- [Task instructions]
a: In the excerpt about cooking styles, switch "kitchen" to "dining room" and give the passage from "My number-one rule" to "few times over." with that change.
b: Render every line of the records as a Markdown table with the columns Number and Record line, skipping blank lines and leaving out the pictures.

My husband and I are alike in many ways, but one of the ways we are not alike is in our cooking style. I’m the one who basically follows a recipe to a T. Yup, even down to measuring half teaspoons of spices and three-quarter cups of water. And I go for the easy recipes, without too many ingredients. As soon as my eyes catch sight of a long list of ingredients, I immediately turn the page (or scroll down to the next recipe).

Not my husband! He looks for recipes for sure, but only to be inspired! He then slaps the book closed and sets out on his next cooking adventure. The ideas have found their place in his soul, and all that’s left is to actualize them. And nine times out of ten, they hit the mark. My cooking is reliable and mostly traditional. His is always unique and tantalizing!

This time was no different. He set off with high expectations, and there were no shortcuts. Challah with thyme and oregano. Fish casserole. Coconut meat soup. You got the idea!

My number-one rule of thumb is to try my best to stay out of harm’s way (I mean my husband’s way!) while he’s in the creative mode in the kitchen. That means pots and pans flying, spices all over the counter, all kinds of greens soaking, you name it, it’s going. No matter how many times I’ve slipped in “suggestions” — not too spicy! Too much oil! You’re putting that into the dish! — my husband always politely ignores my comments. And generally, his dishes come out absolutely amazing! (Will I ever learn?)

One thing he thought had totally flopped was the chummus, but when we sat down for the seudah, everyone raved about it and was helping themselves to it a few times over.

- [Record extracts]
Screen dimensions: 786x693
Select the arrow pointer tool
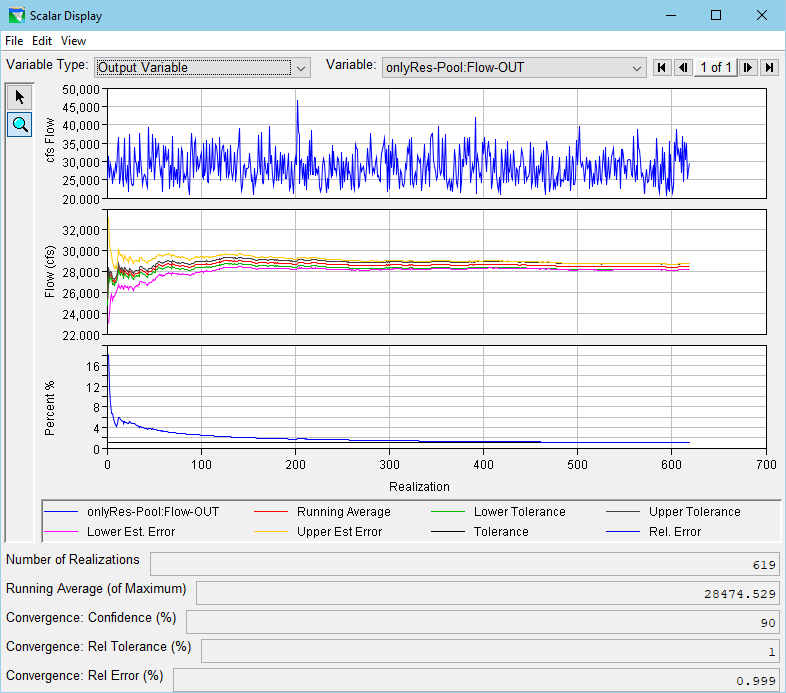(x=19, y=96)
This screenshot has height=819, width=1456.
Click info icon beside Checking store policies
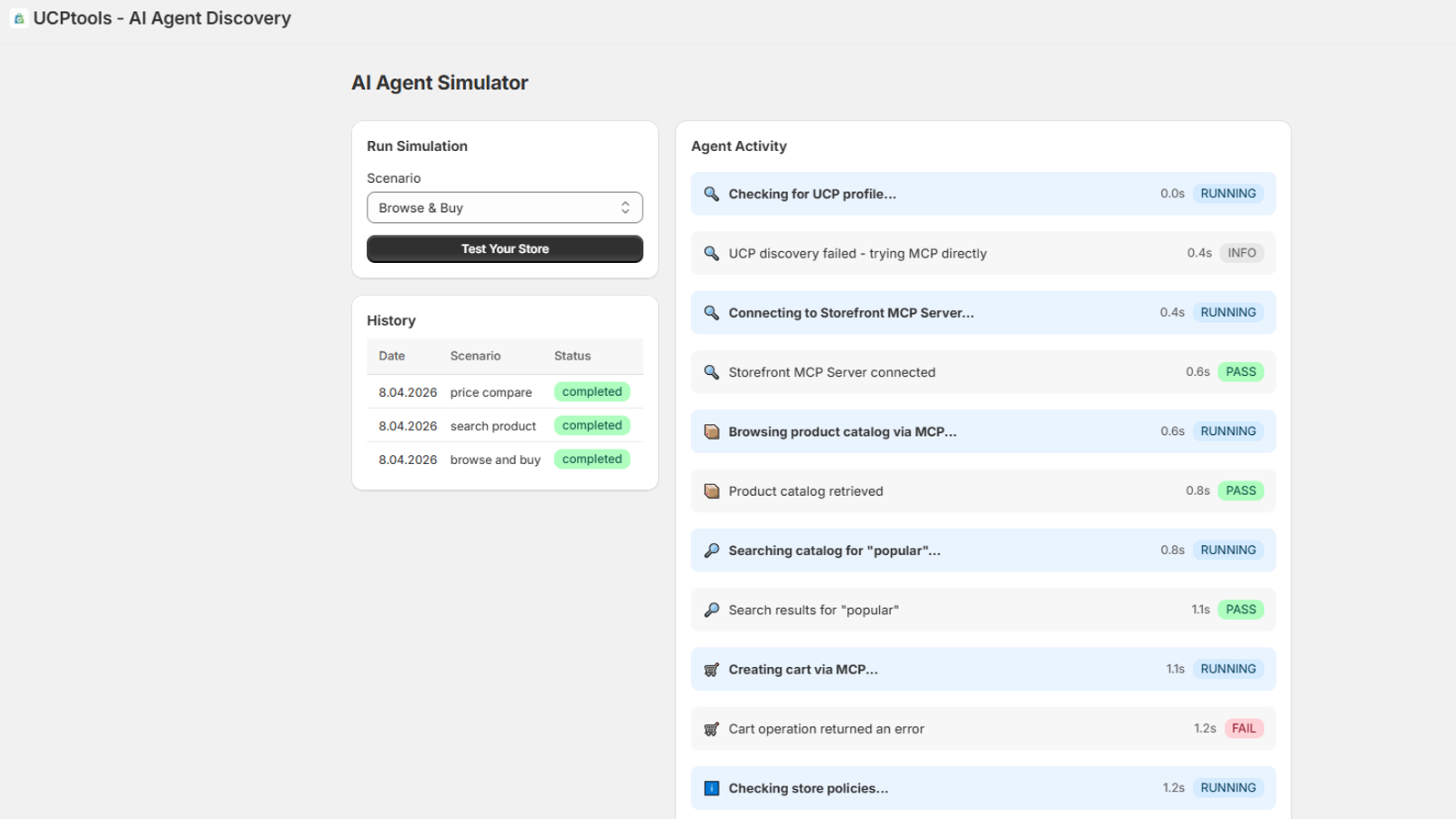[712, 788]
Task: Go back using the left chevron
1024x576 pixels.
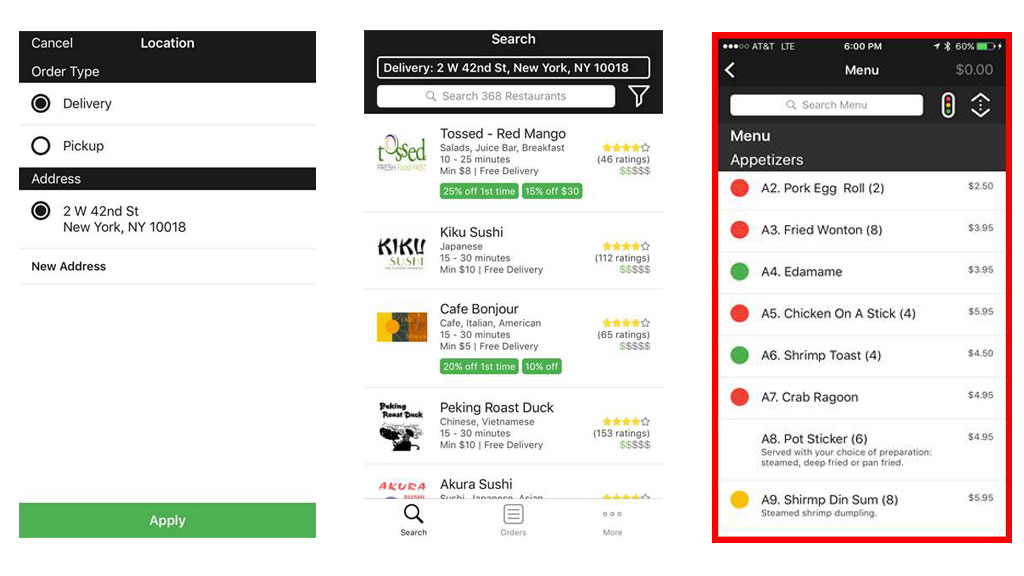Action: [x=730, y=70]
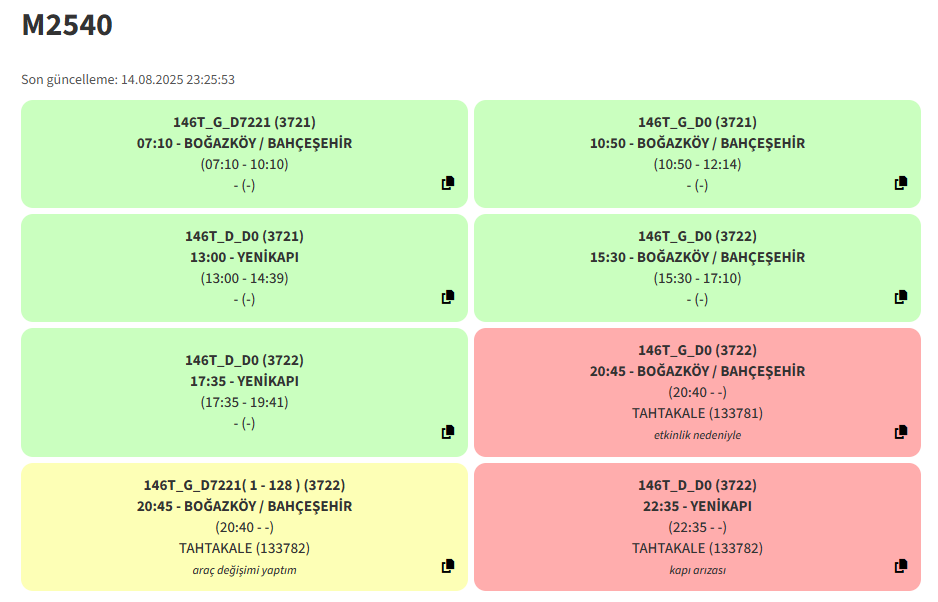The width and height of the screenshot is (938, 602).
Task: Copy the 07:10 146T_G_D7221 trip card
Action: click(x=447, y=183)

- [Answer list]
a:
My number-one rule of thumb is to try my best to stay out of harm’s way (I mean my husband’s way!) while he’s in the creative mode in the dining room. That means pots and pans flying, spices all over the counter, all kinds of greens soaking, you name it, it’s going. No matter how many times I’ve slipped in “suggestions” — not too spicy! Too much oil! You’re putting that into the dish! — my husband always politely ignores my comments. And generally, his dishes come out absolutely amazing! (Will I ever learn?)

One thing he thought had totally flopped was the chummus, but when we sat down for the seudah, everyone raved about it and was helping themselves to it a few times over.

b:
| Number | Record line |
|---|---|
| 1 | Screen dimensions: 786x693 |
| 2 | Select the arrow pointer tool |
| 3 | (x=19, y=96) |
| 4 | This screenshot has height=819, width=1456. |
| 5 | Click info icon beside Checking store policies |
| 6 | [712, 788] |
| 7 | Task: Go back using the left chevron |
| 8 | 1024x576 pixels. |
| 9 | Action: [x=730, y=70] |
| 10 | The width and height of the screenshot is (938, 602). |
| 11 | Task: Copy the 07:10 146T_G_D7221 trip card |
| 12 | Action: click(x=447, y=183) |